The Effect of Rasagiline on Cognition in Parkinson's Disease

Brown University

Status and phase

Completed

Phase 4

Conditions

Parkinson's Disease

Treatments

Drug: Placebo

Drug: Rasagiline

Study type

Interventional

Funder types

Other

Industry

Identifiers

NCT01382342

TNSAZL0016

Details and patient eligibility

About

While Parkinson's disease has historically been defined in terms of its motor symptomatology, studies have shown that non-motor deficits form an important part of the syndrome. Cognitive deficits can occur even in the early stages of Parkinson's disease. These deficits are often subtle and do not rise to the level of impairment necessary for a diagnosis of dementia; however these deficits are discernable with neuropsychological testing and may produce subjective complaints of cognitive decline and mild functional difficulties in some patients. The traditional pharmacological interventions for Parkinson's disease have focused on controlling and alleviating motor symptoms with levodopa and dopamine agonists. However, these medications treat the symptoms of PD, but do not alter the course or progression of the underlying disorder. In contrast, rasagiline, an MAO-B inhibitor, has recently shown benefits consistent with a possible disease-modifying effect. Given the positive and intriguing findings seen with treatment with rasagiline, the investigators propose to study the effects of this medication on cognition in patients with mild to moderate stage Parkinson's disease.

Hypotheses:

Rasagiline will improve cognitive function, as measured by performance on neuropsychological tests in PD patients who do not suffer from dementia.
Rasagiline will not negatively affect neuropsychiatric functioning.

Full description

The results of our study found that while participants receiving rasagiline showed some improvements in their motor symptoms, as measured by the UPDRS, no significant changes were found on any of the neuropsychological measures after six months of treatment with rasagiline.
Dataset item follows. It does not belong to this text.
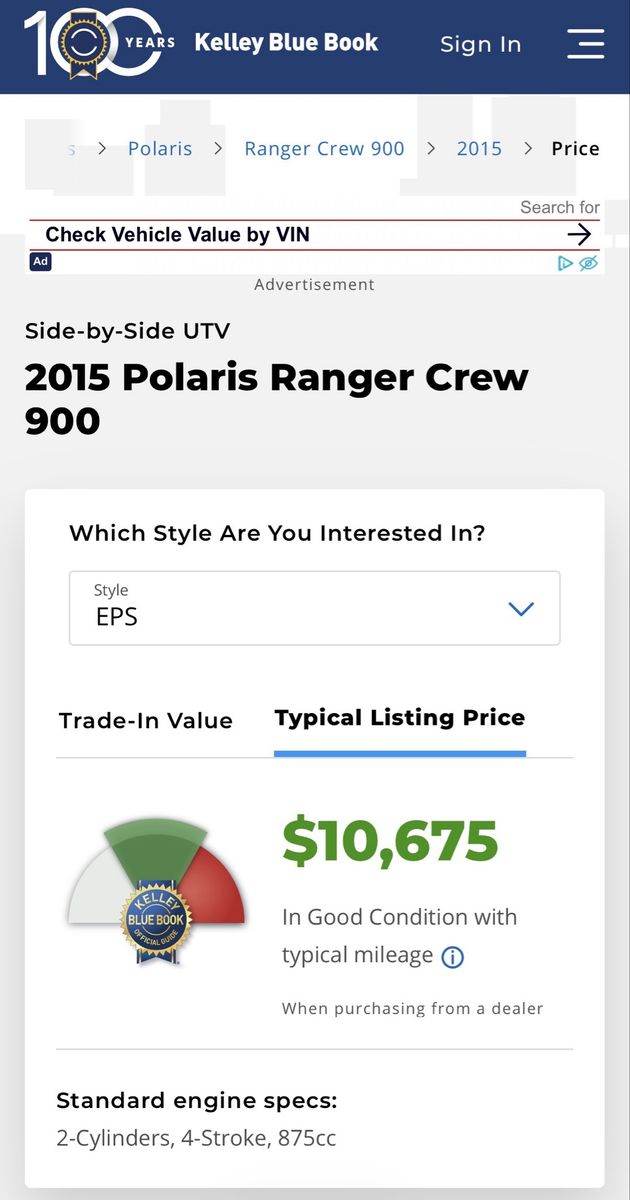Viewport: 630px width, 1200px height.
Task: Go to the Polaris breadcrumb link
Action: pyautogui.click(x=160, y=148)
Further, the participant group who received placebo also did not show significant change on any of the neuropsychological measures over the six month course of our study. Finally, the cognitive performance of our treatment and placebo groups did not differ significantly from one another at baseline or after six months of study participation.

Enrollment

50 patients

Sex

All

Ages

40+ years old

Volunteers

Accepts Healthy Volunteers

Inclusion criteria

age 40 or older
able to speak and read English, at least 6 years of formal education
a diagnosis of PD
have a family member or caregiver willing to fill out study questionnaires
Participants will have been on stable medication regimens (no new PD medications and no changes to existing PD medication dosages) for the 4 weeks prior to study enrollment.
If participants are already taking other Parkinson's medications at time of study enrollment, the dosages of these medications must remain stable throughout study participation.
Changes to existing Parkinson's disease medications dosages or addition of other medications to treat Parkinson's disease after study enrollment will result in removal from study.
Participants are allowed to begin non-PD medications or to have changes to their existing non-PD medications if these additions and changes are deemed medically necessary.

Exclusion criteria

currently taking any MAO inhibitor
currently taking a cognition-enhancing medication such as a cholinesterase inhibitor medication or memantine
dementia (Mini-Mental Status Exam score below 21/30), significant depression (Beck Depression Inventory- Short Form score >7)
presence of a another neurodegenerative disorder besides PD
unstable cardiac disorder, clinically significant hepatic
lung or renal disease
In addition, changes to dosages of PD-related medications or the addition of other PD medications during the 6 month study enrollment will result in dismissal from the study.